There was wonderful example of a “statistics meets news” car crash on the radio this morning. Take an interviewer who seems to be uncomfortable with numbers, poorly prepared by the editors/researchers, some statistics that were not published, presented by a lobby group that has not heard of open data or modern publishing standards, and you end up with an amusing but fundamentally totally groundless piece. People deserve better. The story about the demise of the bearded collie was classic #fakenews and was of little consequence but when the same standards of data spinning and innumeracy are applied to something important we all suffer. 

So, lets travel back to this morning and tune in to the BBC radio 4 Today programme, the BBC’s “flagship news and current affairs programme”. (There’s a recording here, and you need the 8.50am item, so 2 hours 50 into the recording.) On it you hear the generally wonderful Martha Kearney introduce an item about dogs and how some breeds are falling out of favour.

It turned out to be the usual non-news stuff about the trend to smaller dogs, urban living, less time for grooming, dodgy breeding etc.
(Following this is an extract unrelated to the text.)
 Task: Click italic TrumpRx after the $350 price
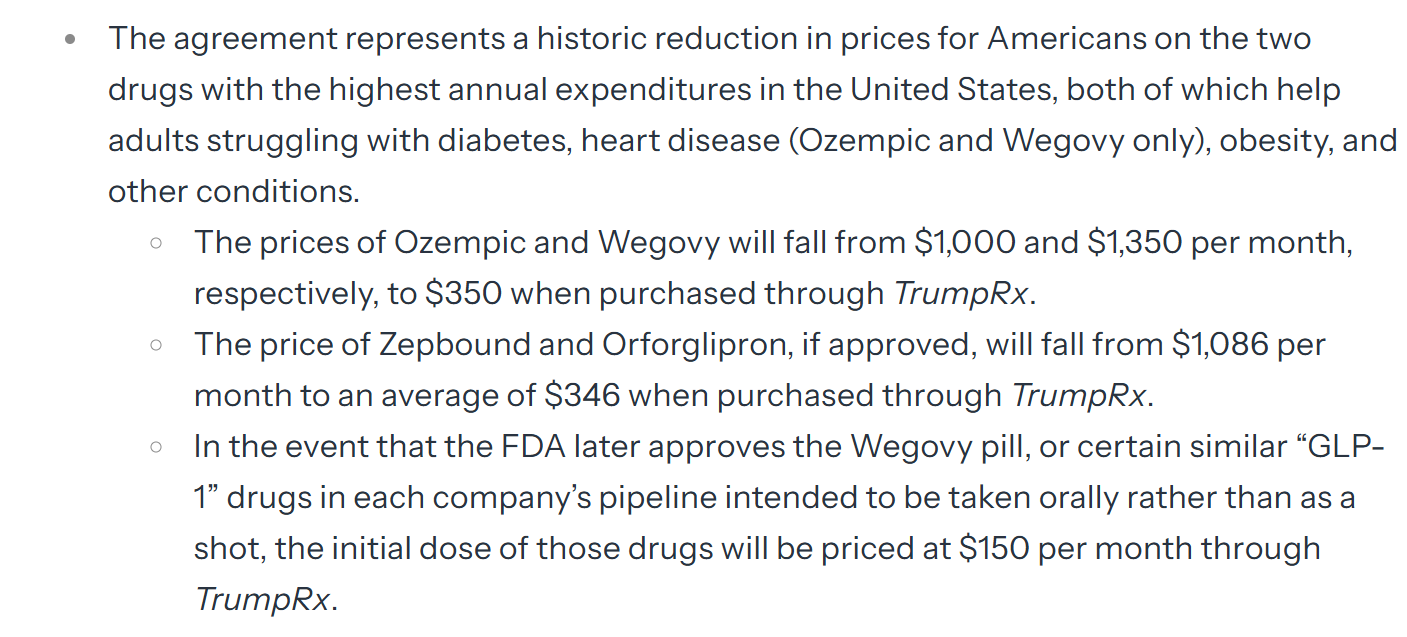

Drifting off I then heard Martha say that bearded collies were an example of a breed no longer in favour and that the “number registered has fallen down by more than 100%”. She did not mention over what time period the fall had occurred but surely no breed can fall by over 100% over any time period!

I wanted to see the numbers. I suspected that the falling by more than 100% was a nonsense but it’s always good to check and, in any case, what about the poor old bearded collie? (They even had to have one in the studio to apologise to!)

The Kennel Club published the data referred to in the programme and had a spokesman on the show. I say that they ‘publish’ the data but as of the time of publishing this blog they have still not published the data and press release. They told me they would be at some point but in the meantime all we know is that they gave some figures, unseen by us, to the BBC. I asked both bodies for the figures but they have not passed them on.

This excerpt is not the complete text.